Minimal direct credit exposure. Advertising revenue is transactional with minimal receivables risk. Retransmission fees are collected monthly from investment-grade MVPDs (Comcast, Charter, DirecTV). Primary credit consideration is company's own leverage at 2.91x debt/equity, requiring sustained FCF generation to service $6.8B debt load.

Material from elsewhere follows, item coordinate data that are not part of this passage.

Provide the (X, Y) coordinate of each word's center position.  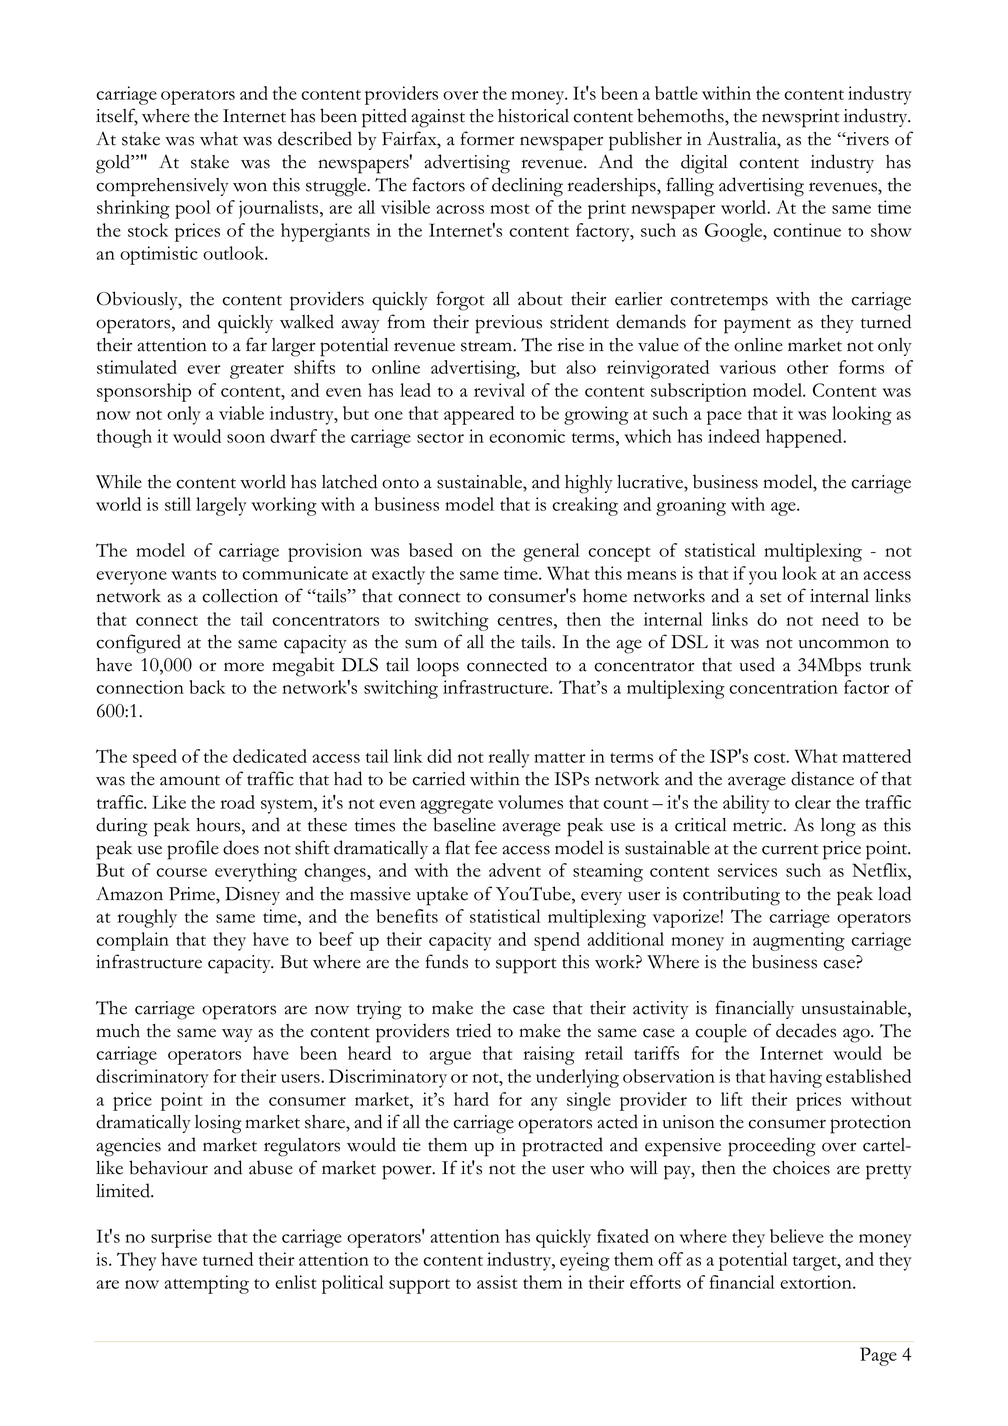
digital (704, 164)
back (207, 687)
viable (241, 413)
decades (806, 1030)
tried (473, 1030)
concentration (783, 687)
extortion (817, 1282)
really (509, 758)
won (250, 187)
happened (805, 438)
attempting (206, 1284)
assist (497, 1282)
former (487, 138)
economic (527, 436)
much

value - Nexstar attracts value investors focused on FCF generation (15.6% yield), debt reduction trajectory, and cyclical political advertising upside. The stock trades at depressed 5.9x EV/EBITDA despite 23.5% operating margins due to secular cord-cutting concerns, creating opportunity for investors willing to underwrite 5-7 year retransmission fee runway. Event-driven investors layer in ahead of even-year political cycles for 20-30% EBITDA upside. Dividend yield of 2-3% provides income component while company prioritizes deleveraging over buybacks.
moderate-to-high - Beta typically 1.2-1.4x due to biennial political advertising volatility (revenue swings of $400-600M between odd/even years), leverage sensitivity to interest rates, and sector-wide cord-cutting sentiment shifts. Stock experiences 25-35% intra-year drawdowns during advertising recessions or accelerated cord-cutting fears, but political year rallies can drive 40-60% returns as demonstrated by 51.1% one-year performance.